Files
dc-recorder/docs/superpowers/specs/2026-05-16-media-echo-screenshare-design.md
MythEclipse d50ce8698f feat: implement media echo fix and YouTube screenshare design
- Introduced a new `ScreenShareController` to manage YouTube screenshare functionality.
- Updated `DiscordPlayer` to track ownership of audio streams, preventing conflicts between music playback and screenshare.
- Added error handling for various states including voice connection checks and media busy states.
- Created unit tests for `ScreenShareController` and `DiscordPlayer` ownership rules to ensure correct functionality.
- Added documentation for the new media echo fix and screenshare design.
2026-05-16 15:48:28 +07:00

4.0 KiB

Media Echo Fix and YouTube Screenshare Design

Context

Media playback currently uses the same DiscordPlayer instance as the browser audio bridge. The browser bridge is started during webserver startup and subscribes the shared player to the active voice connection. Music playback also uses that player. This shared ownership can let the bridge interfere with media playback and contribute to voice audio being reflected back during playback.

The project already includes @dank074/discord-video-stream, which supports Discord Go Live video streaming from a direct media URL or readable stream.

Goals

  • Prevent voice audio from being reflected back while music/media playback is active.
  • Keep normal music playback behavior for existing /api/media/queue users.
  • Add a YouTube screenshare path that streams video through Discord Go Live.
  • Fail clearly when voice is not connected, another media mode is busy, or screenshare dependencies fail.

Non-goals

  • Replace the existing voice recorder pipeline.
  • Disable message or voice monitoring during music playback.
  • Build full production UI for screenshare controls in the first implementation.
  • Add Discord integration tests that require a live account or server.

Design

Audio player ownership

DiscordPlayer will track which subsystem owns the active stream: none, browser-bridge, music, or screen. A caller may only start playback when the player has no owner or when the caller owns the current stream.

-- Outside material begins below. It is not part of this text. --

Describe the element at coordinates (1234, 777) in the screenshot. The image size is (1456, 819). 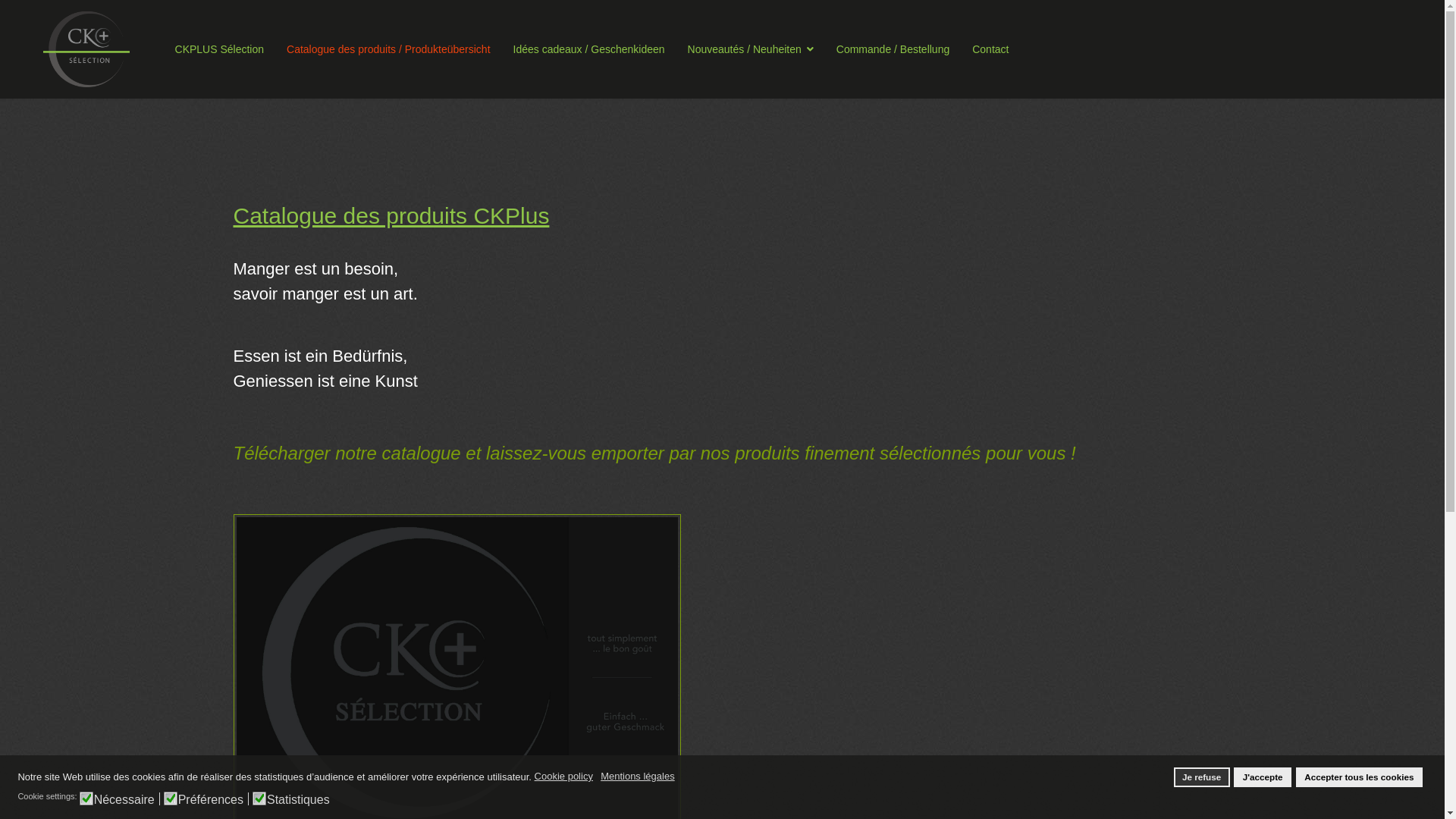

This prevents the browser bridge from overwriting music or screen playback.

The browser bridge in src/webserver.ts will not start at server boot. It will be created lazily only when browser audio arrives and no media playback is active. When media playback starts, the bridge is stopped or left inactive so it cannot transmit captured audio back into Discord.

Music playback will claim the music owner before calling playStream. When music finishes or stops, ownership is released and browser audio may resume later if the browser sends new audio.

Screenshare mode

The media queue endpoint will accept an optional mode field. If omitted, mode defaults to music to preserve existing API behavior. mode: "screen" starts a separate screenshare flow instead of audio-only music playback.

A new ScreenShareController will:

  1. Verify a voice channel is connected.
  2. Reject start if music or browser bridge owns playback, or if another screen stream is active.
  3. Resolve a YouTube URL to a direct playable video URL through the existing yt-dlp utilities.
  4. Use @dank074/discord-video-stream with prepareStream(...) and playStream(..., { type: "go-live" }).
  5. Track active screen state and provide stop behavior.

Screenshare state will be exposed through media state as the active mode so the frontend can distinguish music from screen playback.

Busy-state rules

  • Music cannot start while screen is active.
  • Screen cannot start while music is active.
  • Browser bridge cannot start while music or screen is active.
  • Stop stops the active media mode and releases ownership.

Error handling

  • VOICE_NOT_CONNECTED: media or screen requested before joining voice.
  • MEDIA_BUSY: another active media mode owns playback.
  • SCREEN_STREAM_FAILED: yt-dlp, stream preparation, or Go Live playback fails.

Errors should surface through existing Express error handling as JSON responses.

Testing

  • Unit test DiscordPlayer ownership rules: browser bridge cannot override music; music releases ownership on stop.
  • Media controller tests: default mode remains music, screen mode is routed separately, and busy conflicts reject with MEDIA_BUSY.
  • Route tests: /api/media/queue accepts optional mode and passes it to the controller.
  • Screenshare controller tests mock yt-dlp and @dank074/discord-video-stream; no live Discord account is required.

Rollout

Implement ownership first and verify existing music tests still pass. Then add mode parsing and the screenshare controller behind the same media route. UI changes can follow as a small enhancement after API behavior is stable.